Reporting error=|EIEIWREIWR×100%|.

Means and SDs of the reporting errors were calculated for subjects who completed the 4 visits and had weighed food record, diet diary, photographic food record, and CCS data available for all meals. For the training meals, the average reporting error was evaluated using the 3-fold cross-validation technique (Kohavi, 1995). Two of the training meals were used to train a CCS model and the third training meal was used to evaluate accuracy. This process was repeated 3 times, with each meal used once to evaluate the model. The results were averaged to produce a single estimation of the reporting error. For the validation meal, the CCS model was trained on the data from the three training meals and evaluated on the validation meal.

Reporting errors for CCS models, diet diaries, and photographic records were compared using a one-sided Wilcoxon-Mann-Whitney two-sample rank-sum test, which is preferred over Student’s t-test due to the potential presence of outliers in the reporting errors. Additionally, Bland-Altman analysis (Bland & Altman, 1999) accounting for the clustering effect of repeated measures was performed to assess the accuracy of the estimation methods for the training meals.

To evaluate the impact of physical properties of different foods on estimates of energy intake, means and SDs of MPChew and MPSwS values were calculated for 7 representative food items and compared using two-sample t-tests.

In all cases, statistical differences were considered significant at p < 0.05. R software (Version 2.15.1, The R Foundation for Statistical Computing, Vienna, Austria) was used to perform Wilcoxon-Mann-Whitney tests, whereas Matlab (R2011b, MathWorks Inc, Natick, MA) was used to perform all t-test analyses. SAS 9.3 software (SAS Institute Inc, Cary, NC, USA) was used for Bland-Altman analysis.

Results

Two subjects were excluded from the 30 subjects participating in the study, because of missing sensor data caused by equipment failure. The remaining 28 subjects had a mean (±SD) age of 29 ± 12 y (range: 19–58 y) and a mean (±SD) BMI of 28.0 ± 5.6 (range: 20.5–41.7).
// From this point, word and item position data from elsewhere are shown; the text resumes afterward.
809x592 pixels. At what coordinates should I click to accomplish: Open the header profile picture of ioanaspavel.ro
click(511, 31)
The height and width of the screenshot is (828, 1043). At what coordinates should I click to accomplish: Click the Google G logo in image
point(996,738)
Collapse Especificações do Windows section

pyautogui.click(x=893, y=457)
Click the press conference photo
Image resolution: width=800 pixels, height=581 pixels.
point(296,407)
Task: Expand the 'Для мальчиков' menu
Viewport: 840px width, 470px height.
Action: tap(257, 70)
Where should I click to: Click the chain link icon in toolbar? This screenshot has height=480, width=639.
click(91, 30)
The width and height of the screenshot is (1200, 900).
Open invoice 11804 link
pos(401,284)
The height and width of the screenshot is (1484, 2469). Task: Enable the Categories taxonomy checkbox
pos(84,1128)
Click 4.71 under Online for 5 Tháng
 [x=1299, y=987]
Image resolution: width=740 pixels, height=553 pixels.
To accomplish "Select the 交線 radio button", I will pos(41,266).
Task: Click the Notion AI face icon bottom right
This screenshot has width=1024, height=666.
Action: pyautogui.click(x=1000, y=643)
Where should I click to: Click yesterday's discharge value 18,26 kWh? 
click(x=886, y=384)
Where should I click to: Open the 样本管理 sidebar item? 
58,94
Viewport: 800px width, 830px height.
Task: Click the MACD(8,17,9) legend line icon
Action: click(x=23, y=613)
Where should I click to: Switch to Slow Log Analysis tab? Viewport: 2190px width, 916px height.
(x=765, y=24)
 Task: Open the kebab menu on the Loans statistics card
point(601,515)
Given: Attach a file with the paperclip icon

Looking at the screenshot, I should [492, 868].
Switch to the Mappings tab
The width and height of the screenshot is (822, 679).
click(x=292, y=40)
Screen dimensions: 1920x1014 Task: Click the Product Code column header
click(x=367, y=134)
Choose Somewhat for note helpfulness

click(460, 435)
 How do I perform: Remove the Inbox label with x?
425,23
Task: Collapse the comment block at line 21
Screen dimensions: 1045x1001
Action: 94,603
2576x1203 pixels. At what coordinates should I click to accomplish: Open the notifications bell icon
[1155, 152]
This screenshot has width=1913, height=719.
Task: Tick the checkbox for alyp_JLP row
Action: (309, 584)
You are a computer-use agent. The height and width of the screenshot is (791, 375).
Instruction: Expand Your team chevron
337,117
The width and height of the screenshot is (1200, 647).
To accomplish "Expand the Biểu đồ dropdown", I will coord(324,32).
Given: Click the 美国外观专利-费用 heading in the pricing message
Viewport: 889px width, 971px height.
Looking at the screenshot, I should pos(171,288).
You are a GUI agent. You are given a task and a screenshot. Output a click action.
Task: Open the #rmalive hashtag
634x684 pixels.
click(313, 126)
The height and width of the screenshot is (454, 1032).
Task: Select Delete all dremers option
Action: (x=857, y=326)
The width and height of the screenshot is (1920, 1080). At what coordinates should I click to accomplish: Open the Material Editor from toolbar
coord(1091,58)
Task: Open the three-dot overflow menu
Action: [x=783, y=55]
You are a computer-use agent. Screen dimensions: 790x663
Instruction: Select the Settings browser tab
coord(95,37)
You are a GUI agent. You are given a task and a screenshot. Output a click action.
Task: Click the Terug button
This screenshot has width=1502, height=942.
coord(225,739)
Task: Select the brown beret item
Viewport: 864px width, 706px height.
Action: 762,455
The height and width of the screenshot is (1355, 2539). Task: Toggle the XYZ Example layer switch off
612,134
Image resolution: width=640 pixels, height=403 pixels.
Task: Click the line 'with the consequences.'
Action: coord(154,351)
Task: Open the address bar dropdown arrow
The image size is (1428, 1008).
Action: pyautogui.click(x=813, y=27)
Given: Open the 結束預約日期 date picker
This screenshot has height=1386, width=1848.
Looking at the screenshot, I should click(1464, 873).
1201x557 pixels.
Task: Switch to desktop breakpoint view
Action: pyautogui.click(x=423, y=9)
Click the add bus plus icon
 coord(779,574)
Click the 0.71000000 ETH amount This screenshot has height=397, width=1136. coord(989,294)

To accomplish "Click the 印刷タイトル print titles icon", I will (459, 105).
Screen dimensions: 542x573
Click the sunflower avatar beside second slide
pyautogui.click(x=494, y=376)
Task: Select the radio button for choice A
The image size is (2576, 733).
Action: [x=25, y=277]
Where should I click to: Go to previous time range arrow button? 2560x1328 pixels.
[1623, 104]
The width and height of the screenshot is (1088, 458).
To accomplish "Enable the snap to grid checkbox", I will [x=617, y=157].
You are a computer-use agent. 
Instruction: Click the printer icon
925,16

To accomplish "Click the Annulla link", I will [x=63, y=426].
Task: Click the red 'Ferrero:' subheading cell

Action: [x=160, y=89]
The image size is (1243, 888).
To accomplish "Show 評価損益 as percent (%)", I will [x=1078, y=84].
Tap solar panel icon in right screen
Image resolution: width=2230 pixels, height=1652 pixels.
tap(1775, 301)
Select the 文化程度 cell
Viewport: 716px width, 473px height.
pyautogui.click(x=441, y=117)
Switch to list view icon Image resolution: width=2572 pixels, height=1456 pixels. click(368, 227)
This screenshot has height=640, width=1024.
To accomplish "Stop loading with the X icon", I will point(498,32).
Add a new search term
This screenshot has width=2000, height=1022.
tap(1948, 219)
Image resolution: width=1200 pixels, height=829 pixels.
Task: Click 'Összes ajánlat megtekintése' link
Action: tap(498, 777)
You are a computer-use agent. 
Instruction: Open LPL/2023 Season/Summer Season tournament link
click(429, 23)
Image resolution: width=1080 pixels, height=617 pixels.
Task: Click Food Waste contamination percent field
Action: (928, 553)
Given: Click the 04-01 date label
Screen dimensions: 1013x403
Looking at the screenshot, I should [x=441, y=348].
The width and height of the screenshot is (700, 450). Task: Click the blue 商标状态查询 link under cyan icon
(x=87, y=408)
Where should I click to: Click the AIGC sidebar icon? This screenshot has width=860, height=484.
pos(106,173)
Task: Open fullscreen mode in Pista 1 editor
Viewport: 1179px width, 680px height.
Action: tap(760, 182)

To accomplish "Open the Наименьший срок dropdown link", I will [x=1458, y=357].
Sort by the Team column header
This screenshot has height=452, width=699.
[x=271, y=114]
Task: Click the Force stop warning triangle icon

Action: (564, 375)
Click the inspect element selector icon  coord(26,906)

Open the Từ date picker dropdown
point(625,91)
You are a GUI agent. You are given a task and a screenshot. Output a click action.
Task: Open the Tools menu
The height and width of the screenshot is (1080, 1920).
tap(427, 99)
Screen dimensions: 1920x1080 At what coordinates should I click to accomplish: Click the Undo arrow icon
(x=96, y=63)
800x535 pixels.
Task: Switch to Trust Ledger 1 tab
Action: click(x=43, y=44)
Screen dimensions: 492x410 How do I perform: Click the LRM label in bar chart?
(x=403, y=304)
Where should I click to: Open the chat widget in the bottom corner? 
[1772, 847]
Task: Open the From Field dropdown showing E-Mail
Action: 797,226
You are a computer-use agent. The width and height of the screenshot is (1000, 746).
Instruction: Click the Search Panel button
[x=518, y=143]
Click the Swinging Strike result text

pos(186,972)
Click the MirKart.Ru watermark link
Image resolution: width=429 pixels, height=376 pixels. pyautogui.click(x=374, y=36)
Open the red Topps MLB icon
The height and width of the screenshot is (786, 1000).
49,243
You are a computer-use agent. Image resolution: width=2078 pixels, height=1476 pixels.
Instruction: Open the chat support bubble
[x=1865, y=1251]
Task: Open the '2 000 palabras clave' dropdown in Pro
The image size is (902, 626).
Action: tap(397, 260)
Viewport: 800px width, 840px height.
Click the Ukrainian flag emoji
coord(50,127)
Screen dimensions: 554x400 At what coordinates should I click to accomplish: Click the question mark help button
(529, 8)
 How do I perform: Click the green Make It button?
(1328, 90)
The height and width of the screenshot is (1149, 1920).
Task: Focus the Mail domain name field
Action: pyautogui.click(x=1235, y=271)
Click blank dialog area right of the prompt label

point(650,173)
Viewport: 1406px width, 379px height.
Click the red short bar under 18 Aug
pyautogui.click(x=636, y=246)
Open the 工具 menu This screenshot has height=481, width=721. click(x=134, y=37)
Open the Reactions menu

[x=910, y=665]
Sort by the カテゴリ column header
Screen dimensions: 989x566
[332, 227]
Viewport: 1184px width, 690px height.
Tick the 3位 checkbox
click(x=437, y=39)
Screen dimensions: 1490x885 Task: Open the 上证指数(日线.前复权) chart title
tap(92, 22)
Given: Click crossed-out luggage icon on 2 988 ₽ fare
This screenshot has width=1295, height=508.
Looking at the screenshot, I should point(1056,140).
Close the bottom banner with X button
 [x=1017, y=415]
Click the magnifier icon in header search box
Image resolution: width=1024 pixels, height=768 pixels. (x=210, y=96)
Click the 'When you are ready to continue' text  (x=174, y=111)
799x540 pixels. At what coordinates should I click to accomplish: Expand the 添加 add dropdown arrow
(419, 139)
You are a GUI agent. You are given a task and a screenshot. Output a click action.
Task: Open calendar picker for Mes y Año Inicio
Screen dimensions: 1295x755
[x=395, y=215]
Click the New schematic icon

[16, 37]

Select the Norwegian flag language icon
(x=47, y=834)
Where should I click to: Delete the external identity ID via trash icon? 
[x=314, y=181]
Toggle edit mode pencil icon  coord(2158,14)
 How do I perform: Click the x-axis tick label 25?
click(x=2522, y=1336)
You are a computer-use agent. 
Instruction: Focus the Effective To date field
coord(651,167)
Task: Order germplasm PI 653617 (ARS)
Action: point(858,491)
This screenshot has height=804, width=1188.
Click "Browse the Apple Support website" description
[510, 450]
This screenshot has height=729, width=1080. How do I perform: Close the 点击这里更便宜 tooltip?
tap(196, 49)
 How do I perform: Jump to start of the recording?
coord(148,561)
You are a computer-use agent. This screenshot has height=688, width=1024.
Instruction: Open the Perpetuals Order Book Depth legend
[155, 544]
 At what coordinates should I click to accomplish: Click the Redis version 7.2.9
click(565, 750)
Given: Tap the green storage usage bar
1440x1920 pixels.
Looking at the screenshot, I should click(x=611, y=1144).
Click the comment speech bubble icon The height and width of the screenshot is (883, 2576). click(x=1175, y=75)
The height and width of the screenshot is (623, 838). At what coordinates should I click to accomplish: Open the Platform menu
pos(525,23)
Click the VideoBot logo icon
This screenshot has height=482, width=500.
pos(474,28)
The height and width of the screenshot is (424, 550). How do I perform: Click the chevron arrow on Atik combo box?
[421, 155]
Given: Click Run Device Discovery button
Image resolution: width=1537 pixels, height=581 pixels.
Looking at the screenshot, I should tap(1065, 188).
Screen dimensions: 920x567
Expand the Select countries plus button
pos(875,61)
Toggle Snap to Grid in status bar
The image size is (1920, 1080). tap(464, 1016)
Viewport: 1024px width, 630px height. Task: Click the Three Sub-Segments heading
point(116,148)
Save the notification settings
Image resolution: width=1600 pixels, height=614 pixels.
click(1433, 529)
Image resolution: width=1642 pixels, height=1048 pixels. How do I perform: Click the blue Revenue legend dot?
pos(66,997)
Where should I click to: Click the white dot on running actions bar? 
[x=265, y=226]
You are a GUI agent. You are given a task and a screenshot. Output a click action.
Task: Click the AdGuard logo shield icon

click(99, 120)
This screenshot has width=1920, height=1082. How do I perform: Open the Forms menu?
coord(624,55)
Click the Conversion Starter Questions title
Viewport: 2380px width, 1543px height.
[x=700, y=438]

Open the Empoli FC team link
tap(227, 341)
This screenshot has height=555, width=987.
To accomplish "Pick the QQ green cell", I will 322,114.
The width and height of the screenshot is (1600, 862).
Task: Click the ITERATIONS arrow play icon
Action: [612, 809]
Reporting errors for all methodologies are presented in Table 3. For the training meals, the average reporting error of the CCS model (based on both chews and swallows) was significantly lower than that of diet diary (p < 0.01), but not significantly different than the average error of photographic records (p = 0.16). The Bland-Altman analysis indicated that the bias in energy estimation was positive (overestimated) for the photographic method, but negative (underestimated) for diet diary and the CCS model (Table 4). Additionally, energy intake estimation of the CCS model had the lowest bias and the narrowest limit of agreement with the gold standard, weighed food method (Figure 4). For the validation meal, the reporting error of the CCS model was not significantly different from either the diet diary or photographic food records.

Table 3.

Reporting errors (in %) for energy intake estimation for training and validation meals relative to energy intake assessed from the weighed records1 (N=28). (Mean values and standard deviations)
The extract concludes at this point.